Alright, Mulder's turn. I don't know for sure what I want to do with him yet, so I'm thinking... The whole point of these first chapters is to set up the backstory that wasn't in the show so I can introduce new characters and so forth. This is all leading up to my idea for an XF3 movie. I think I'll do a letter to Scully from Mulder.
I do not own anything. I will make no monies. I am just a poor little insomniac who tries to quiet her brain and sleep by writing.
(Right after Momento Mori)
February 10th, 1997 -
My Dearest Scully,
I don't know what to say to you, I guess that is why I am writing this down. I don't know that I'll ever have the courage to give this to you, or to even come out and say what I'm thinking and ask you questions, but I read part of what you wrote to me, and you inspired me to organize my thoughts through words like you had.
Scully, you are the most amazing person I've ever known. You ground me in a way that I never thought could be possible. You keep me honest; to myself, work, and you. It pains me to see you go through what you now are. I hate that I can't help you, that I feel useless to help in your current struggle.
Making it worse is the fact I feel responsible for the war now raging inside you. They are doing this to you, not me, but as a result of our partnership. I don't understand why they deem it necessary, but I am sorry. So sorry. I wish it were me and not you.
I found something on this case, something I am afraid to tell you. I don't know how. You have so much going on right now, you are fighting for your life. It is something you deserve to know, should know, but I don't know how to bring it up, what to say to you. I found a part of you, a part I know you desperately would want back if you knew it were missing. Those bastards have taken so much from you, and now they are trying to take your life...
Scully, sweet Scully, I took what I found to a doctor. He is testing it, to see if there is even anything to tell you. As soon as I know I will, I would like to believe, I'll say something... I have to. I'll tell you everything. Everything that is vaguely contained in this letter. I find it hard to even write it out. You are nowhere near. There is a good chance my spine will stay in it's gelatinous state and you will never read this, yet I still can't write what I know. I won't. I can't accept they would do this to you. It is in-human. Nazi-level of cruelty.
I want to protect you Scully, make all the bad things go away. I want to hold you in my arms, tell you everything is going to be alright, and know in my heart that it isn't a lie. I can't though. They won't let me. As long as you are my partner, you are in danger. I can't do this without you though. I need you Scully. I need your strength, your quiet determination. I need to know that you have my back and I have yours. I'm selfish enough to not want you to leave. I need you to stay. More than I've ever needed anything.

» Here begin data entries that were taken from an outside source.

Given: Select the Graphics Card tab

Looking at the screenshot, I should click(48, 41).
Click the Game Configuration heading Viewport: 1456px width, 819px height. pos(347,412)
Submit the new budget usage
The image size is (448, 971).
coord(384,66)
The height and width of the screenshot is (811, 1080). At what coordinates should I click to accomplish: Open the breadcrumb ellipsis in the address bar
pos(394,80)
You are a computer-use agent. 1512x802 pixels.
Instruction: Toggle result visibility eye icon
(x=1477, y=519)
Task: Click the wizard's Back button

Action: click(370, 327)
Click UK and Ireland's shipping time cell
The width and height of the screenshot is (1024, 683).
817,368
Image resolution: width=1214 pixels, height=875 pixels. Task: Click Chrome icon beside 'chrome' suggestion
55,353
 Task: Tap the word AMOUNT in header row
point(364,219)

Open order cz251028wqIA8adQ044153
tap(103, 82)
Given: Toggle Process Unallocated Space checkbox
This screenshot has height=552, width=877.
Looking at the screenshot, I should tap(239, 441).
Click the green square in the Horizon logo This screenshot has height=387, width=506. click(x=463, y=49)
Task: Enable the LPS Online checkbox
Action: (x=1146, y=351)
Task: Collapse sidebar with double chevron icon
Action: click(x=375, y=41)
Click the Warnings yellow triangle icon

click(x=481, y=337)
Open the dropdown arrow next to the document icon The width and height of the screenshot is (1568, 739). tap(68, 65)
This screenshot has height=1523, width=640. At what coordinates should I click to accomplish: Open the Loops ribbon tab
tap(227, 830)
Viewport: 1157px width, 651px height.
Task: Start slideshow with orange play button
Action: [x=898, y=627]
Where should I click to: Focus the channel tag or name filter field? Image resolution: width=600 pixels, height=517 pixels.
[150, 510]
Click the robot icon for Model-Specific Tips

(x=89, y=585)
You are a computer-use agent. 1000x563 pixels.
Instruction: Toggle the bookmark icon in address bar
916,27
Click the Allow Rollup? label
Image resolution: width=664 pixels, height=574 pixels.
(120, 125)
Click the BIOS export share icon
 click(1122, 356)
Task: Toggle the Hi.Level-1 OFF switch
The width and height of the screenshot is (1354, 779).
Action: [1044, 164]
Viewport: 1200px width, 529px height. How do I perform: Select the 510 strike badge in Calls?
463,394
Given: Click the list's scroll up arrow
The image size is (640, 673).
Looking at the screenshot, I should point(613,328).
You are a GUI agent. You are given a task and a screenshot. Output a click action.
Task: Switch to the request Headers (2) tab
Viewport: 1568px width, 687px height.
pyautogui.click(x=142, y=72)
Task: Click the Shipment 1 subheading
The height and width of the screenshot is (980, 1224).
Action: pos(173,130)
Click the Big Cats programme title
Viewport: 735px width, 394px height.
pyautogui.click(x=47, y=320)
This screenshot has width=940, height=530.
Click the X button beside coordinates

I realize as I write this how many times I use the word, "I." I really am a selfish bastard. Most of this is all about how this affects me, want I want, what I need... All I want is for you to be safe and happy Scully. No wonder you blew up at me over a desk, it's a symptom of my selfish disease. Know though that the selfishness masks my need to make you safe and happy. All I want in life is for yours to be better.
I love you Scully.
-Mulder
He folded up the tear-stained, handwritten note and put it in his wallet, hoping someday he could talk to her about his feelings, the thoughts he never spoke, and the small vials with her name on them.